Vaman Narayan Joshi (also spelled as Waman Narayan Joshi) (1889 – 14 January 1964) also known as Daji was an Indian freedom fighter and revolutionary from Maharashtra. He is known for his involvement in the assassination of Nashik's district collector, A. M. T. Jackson, as Joshi trained Anant Laxman Kanhere, who carried out the killing of Jackson. Following Jackson's assassination, Joshi was arrested and sentenced to life imprisonment. He became a prominent figure in the revolutionary movements of his time.

== Early life ==
Joshi was born into a poor family in 1889 in the village of Samsherapur in the Akole tehsil of Ahilyanagar, Maharashtra. After his father's death, Joshi and his elder brother resorted to begging to support their family due to severe financial difficulties. He worked as a teacher in a Panchayat Union school.

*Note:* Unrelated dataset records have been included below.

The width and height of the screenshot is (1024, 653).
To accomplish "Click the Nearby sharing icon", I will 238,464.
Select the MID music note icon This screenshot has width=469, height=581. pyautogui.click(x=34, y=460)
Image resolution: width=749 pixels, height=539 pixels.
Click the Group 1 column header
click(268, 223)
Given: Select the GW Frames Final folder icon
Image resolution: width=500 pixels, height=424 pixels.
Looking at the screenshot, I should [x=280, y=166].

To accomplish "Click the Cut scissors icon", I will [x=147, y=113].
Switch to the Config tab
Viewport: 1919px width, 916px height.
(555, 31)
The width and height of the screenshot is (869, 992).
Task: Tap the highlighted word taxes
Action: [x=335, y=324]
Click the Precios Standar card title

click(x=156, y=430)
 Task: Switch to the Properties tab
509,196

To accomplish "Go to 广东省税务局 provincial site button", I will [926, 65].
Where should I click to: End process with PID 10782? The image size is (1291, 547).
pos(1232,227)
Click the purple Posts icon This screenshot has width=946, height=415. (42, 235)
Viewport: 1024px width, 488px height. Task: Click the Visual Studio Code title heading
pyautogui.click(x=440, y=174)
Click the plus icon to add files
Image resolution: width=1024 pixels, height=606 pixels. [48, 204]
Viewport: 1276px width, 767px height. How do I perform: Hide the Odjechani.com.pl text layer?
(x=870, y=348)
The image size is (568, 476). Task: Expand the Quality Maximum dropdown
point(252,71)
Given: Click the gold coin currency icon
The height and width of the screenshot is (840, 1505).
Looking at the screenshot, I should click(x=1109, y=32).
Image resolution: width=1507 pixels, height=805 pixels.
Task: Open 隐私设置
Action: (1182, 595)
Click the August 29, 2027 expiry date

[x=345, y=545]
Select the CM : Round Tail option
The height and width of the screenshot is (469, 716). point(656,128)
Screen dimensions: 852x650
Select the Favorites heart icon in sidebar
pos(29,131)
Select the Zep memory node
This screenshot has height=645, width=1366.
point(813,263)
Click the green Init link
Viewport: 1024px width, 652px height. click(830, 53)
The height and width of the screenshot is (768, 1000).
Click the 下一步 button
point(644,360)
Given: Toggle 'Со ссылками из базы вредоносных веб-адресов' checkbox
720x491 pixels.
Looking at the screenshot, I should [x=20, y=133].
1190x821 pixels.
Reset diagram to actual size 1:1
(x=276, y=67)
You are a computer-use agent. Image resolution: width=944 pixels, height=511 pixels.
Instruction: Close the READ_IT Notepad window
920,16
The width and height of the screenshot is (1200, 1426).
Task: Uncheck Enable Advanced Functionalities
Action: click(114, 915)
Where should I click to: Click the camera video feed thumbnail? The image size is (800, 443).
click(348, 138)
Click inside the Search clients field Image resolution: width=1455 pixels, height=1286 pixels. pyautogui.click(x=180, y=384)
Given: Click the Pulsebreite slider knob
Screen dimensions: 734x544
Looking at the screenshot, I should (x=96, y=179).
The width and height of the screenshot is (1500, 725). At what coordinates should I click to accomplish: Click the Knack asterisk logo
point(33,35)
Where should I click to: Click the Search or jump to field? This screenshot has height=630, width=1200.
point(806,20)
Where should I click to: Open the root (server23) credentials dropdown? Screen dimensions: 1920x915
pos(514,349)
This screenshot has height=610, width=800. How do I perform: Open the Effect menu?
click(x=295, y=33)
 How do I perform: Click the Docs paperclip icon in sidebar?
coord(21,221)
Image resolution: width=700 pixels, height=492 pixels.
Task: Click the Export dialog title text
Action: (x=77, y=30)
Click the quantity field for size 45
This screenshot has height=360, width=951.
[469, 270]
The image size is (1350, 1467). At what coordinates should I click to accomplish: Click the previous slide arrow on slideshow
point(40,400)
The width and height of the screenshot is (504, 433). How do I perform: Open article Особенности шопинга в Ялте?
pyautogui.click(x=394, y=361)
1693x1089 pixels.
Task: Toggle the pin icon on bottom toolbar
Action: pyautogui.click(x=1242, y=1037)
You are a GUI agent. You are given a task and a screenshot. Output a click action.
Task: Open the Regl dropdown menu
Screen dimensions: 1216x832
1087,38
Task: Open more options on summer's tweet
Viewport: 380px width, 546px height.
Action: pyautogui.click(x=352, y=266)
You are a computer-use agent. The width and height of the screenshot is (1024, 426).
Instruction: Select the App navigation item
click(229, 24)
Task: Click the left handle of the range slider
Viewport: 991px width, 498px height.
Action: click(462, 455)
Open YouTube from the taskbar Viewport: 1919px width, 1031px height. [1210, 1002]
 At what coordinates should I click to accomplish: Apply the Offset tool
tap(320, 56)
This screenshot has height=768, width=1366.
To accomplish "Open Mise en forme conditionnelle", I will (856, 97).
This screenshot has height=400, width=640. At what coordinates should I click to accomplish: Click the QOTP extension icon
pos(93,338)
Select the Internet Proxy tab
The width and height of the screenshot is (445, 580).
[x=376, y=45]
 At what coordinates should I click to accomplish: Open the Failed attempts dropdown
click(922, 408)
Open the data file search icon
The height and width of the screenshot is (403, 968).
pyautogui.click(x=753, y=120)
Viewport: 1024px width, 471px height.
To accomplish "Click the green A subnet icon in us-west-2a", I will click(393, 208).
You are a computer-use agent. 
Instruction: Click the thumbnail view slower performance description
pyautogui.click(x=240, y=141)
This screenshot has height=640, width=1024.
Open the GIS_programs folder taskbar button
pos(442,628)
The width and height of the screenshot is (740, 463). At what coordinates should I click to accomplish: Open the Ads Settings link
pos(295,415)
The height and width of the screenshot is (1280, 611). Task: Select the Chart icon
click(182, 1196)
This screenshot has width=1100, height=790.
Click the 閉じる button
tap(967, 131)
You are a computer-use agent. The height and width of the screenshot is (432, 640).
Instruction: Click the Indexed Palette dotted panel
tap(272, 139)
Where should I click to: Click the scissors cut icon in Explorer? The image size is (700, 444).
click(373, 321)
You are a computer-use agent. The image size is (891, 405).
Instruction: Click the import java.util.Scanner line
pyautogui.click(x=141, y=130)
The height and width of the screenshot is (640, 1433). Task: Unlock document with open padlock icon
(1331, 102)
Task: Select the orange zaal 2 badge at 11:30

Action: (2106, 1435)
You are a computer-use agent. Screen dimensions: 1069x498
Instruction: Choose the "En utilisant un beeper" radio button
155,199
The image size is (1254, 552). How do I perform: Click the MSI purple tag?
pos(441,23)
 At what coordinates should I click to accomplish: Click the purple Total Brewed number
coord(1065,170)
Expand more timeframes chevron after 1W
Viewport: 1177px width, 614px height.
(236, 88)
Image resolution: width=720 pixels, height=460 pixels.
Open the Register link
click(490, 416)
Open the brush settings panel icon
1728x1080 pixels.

== Role in the Independence movement ==
At the age of 15, he took a pledge to boycott foreign goods, a commitment he upheld throughout his life. In 1907, when he was in Nashik, he became actively involved in revolutionary organisations such as Mitra Mela and Abhinav Bharat, founded by Vinayak Damodar Savarkar.

Joshi played a major role in the assassination of Arthur Mason Tippetts Jackson, the British collector of Nasik. He trained Anant Laxman Kanhere for the assassination, orchestrating the plan that led to Jackson's death.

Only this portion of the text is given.